I am looking for drawing k **random** batches of 2 objects from test dataset, CIFAR10. Let’s say for batch_size=128, k=64, any ideas how can I do that?

Hi Niki!

Could you clarify what you want to do? You say that you

want “batches of 2 objects,” but you also say that you want

“batch_size=128.” If 2 is not that batch size (2 items per

batch), what role does 2 play in your question?

Best regards.

K. Frank

Thank you for your reply @KFrank. 128 is the initial number of batches for the test data, I want to put 2 items per batch in k random batches. I want to create k random batches in the test function.

Hello Niki!

Here are ways to draw two different kinds of random batches.

Let `nTest`

be the total number of test data items you have.

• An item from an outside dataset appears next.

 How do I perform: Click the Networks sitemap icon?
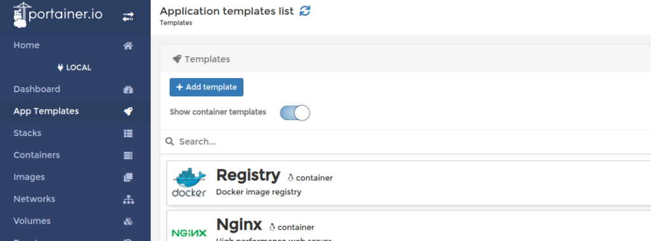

I will assume that `nTest > 2 * k`

(because this will matter

for one of the kinds of random batches).

First (`ba`

in the example code below) we can construct random

batches of two items, where the items are drawn randomly from

your test data, *with replacement*. This means that a batch

might (but is rather unlikely to) contain two copies of the

same item, and two different batches might similarly contain

the same item.

If instead, you want no item to occur more than once in your

batches, I find it easiest to randomly permute the test data

(or, as in the example below, randomly permute indices into

the test data), and then loop through the random permutation

two at a time.

To make your batches (pseudo-)random, you use a

(pseudo-)random number generator. Both pytorch and

numpy have such things. I’ve used the ones from numpy.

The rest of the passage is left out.